This Essay was written in 2011 during my course on Food Sovereignty, and Chicano studies. The professor, Devon Pena is a prominent figure in food activism. With his guidance, myself and two other students wrote a piece to be published on his blog. It was a collaborative piece, I took personal responsability for Part 3: Food Sovereignty and Schoolyard gardens. We supported each other through the idea compilation, and editing processes. The article was also published on New. Clear. Visions. a different blog. I am just including Part 3, because it is such a long article.

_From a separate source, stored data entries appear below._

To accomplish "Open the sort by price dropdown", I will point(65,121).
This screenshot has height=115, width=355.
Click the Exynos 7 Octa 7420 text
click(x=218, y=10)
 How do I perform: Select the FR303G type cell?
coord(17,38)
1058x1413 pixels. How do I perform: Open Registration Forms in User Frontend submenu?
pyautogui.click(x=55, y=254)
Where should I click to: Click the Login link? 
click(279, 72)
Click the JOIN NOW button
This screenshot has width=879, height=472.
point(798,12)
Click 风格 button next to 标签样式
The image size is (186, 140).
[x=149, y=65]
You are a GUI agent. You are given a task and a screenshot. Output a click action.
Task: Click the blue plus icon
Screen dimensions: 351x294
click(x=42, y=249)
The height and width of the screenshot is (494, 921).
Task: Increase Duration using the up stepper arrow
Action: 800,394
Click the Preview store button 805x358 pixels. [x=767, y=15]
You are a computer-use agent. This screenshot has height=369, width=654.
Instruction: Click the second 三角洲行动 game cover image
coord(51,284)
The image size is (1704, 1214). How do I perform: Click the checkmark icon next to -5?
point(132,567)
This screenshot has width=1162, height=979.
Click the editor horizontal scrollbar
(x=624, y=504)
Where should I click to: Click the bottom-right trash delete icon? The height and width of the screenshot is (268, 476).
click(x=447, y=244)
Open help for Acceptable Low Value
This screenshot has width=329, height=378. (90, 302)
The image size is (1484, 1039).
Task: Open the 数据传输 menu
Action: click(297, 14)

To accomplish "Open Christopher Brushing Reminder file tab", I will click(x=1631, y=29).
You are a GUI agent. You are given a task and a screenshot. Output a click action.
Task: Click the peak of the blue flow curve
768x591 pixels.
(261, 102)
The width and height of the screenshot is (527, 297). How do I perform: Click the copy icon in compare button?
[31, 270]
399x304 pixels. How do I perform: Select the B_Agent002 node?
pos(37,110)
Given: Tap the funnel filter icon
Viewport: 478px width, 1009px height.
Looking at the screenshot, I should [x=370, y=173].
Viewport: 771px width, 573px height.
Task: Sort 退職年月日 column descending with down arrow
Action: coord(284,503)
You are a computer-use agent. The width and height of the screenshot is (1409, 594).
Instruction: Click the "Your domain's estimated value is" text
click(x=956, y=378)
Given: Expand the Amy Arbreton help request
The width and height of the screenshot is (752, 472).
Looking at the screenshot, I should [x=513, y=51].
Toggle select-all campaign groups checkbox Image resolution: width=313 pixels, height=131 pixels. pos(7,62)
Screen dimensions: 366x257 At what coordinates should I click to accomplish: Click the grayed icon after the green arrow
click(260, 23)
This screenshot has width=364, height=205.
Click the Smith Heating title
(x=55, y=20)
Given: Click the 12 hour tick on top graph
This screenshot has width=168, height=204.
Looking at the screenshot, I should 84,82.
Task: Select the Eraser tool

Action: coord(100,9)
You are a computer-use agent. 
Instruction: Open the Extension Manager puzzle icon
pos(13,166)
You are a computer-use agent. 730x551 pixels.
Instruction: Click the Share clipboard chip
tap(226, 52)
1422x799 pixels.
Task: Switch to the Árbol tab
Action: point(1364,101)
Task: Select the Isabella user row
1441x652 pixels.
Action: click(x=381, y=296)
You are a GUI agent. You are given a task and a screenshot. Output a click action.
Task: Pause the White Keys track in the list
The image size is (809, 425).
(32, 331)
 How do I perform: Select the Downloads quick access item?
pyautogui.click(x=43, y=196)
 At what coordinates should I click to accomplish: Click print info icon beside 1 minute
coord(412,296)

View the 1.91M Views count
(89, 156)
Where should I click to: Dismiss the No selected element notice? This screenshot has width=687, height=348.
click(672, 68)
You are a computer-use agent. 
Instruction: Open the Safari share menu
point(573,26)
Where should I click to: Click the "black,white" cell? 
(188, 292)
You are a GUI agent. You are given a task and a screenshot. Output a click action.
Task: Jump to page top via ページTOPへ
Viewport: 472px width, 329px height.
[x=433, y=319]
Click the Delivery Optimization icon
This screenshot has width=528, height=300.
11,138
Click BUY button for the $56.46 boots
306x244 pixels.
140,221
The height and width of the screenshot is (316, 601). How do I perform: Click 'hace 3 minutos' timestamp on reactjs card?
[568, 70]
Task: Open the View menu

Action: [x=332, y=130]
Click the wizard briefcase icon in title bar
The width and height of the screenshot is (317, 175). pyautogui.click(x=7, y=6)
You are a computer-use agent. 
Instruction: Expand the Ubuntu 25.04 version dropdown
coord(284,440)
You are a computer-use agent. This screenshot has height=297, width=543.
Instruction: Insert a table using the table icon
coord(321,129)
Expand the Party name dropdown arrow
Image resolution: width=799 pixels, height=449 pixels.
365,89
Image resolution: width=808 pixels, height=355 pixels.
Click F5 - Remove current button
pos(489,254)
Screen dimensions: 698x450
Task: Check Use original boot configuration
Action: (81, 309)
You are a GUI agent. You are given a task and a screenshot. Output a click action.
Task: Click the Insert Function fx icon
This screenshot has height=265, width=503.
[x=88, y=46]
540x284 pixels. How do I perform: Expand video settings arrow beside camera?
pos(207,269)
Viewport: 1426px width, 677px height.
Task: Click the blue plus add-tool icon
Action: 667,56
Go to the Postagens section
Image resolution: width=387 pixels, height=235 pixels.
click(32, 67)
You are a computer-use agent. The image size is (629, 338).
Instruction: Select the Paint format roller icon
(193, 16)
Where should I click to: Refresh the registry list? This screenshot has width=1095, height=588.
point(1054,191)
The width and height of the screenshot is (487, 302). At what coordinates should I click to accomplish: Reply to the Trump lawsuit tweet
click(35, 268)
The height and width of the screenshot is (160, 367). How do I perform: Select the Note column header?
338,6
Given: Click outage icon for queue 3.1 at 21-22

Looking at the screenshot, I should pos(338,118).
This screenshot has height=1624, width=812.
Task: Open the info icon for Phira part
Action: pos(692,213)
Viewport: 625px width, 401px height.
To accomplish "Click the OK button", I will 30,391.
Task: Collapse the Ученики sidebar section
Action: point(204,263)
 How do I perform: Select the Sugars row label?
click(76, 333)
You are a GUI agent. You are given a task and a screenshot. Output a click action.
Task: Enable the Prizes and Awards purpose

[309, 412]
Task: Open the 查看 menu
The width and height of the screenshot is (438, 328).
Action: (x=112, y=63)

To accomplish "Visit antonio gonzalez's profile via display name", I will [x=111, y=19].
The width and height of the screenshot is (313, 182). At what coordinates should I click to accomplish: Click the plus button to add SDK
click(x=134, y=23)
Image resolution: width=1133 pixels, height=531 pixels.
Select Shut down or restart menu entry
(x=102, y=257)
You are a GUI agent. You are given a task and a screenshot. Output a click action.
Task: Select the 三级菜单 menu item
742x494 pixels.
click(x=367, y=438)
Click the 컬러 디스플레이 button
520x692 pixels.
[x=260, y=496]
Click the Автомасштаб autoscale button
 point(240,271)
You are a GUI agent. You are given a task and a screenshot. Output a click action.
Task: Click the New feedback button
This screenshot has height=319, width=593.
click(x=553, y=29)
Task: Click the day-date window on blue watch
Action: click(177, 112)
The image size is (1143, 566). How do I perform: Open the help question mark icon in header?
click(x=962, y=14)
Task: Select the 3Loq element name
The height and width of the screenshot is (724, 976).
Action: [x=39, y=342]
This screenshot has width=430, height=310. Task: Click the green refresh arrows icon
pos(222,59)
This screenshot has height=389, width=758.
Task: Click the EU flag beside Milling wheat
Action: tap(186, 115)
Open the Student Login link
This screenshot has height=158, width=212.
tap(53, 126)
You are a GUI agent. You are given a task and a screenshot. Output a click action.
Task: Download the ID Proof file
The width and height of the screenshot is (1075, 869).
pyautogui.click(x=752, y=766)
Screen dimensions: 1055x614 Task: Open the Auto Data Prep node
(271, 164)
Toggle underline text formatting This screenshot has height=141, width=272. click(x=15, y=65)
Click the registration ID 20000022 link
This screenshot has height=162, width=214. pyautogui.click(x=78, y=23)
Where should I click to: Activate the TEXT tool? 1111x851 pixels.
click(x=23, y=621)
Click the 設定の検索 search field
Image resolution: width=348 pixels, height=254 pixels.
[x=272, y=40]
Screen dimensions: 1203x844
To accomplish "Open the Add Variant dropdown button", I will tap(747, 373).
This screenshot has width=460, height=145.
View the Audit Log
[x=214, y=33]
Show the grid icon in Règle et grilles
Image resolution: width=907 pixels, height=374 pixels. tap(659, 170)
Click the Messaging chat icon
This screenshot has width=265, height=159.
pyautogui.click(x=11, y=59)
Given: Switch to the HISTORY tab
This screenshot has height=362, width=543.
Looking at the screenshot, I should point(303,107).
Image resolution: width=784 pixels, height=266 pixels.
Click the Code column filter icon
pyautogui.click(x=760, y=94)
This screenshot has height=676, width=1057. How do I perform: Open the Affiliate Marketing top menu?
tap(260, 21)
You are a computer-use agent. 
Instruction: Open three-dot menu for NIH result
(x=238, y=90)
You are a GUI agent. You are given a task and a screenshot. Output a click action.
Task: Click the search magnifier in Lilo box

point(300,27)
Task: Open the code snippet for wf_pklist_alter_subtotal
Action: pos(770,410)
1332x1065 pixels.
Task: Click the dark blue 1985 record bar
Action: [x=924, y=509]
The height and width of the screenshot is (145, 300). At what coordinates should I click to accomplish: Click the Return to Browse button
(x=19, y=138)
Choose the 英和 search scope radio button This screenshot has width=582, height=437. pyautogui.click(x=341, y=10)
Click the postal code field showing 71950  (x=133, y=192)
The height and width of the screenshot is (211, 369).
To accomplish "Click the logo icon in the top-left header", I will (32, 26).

However, the web addresses below can take you to the full length article.
*Devon Pena’s blog: http://ejfood.blogspot.com/
*Clear Visions Blog: http://www.newclearvision.com/
Youth Gardening in Schools:
A Pathway to Academic Success?
Tessa James, Kalyn Janae Marab, and Sabine Parrish
Part 1- The Garden Listens…
Part 2 – White Privilege and the Politics of Schoolyard Gardens All of this goes to show that while…
Part 3 – Food Sovereignty and Schoolyard Gardens
We believe that those who are opposed to and those who advocate for school gardens are equally motivated by a desire to promote social justice and education. What is interesting is that they are taking opposite approaches. One of Flanagan’s main arguments is that children of immigrant farm workers are being re-enslaved to the land through these new programs. She speaks to the parents’ attempts to alleviate their children from the burden of laborious, unrewarding farm work in this new movement of gardens in schools that pushes them back to the land-based jobs that have largely oppressed their ancestors.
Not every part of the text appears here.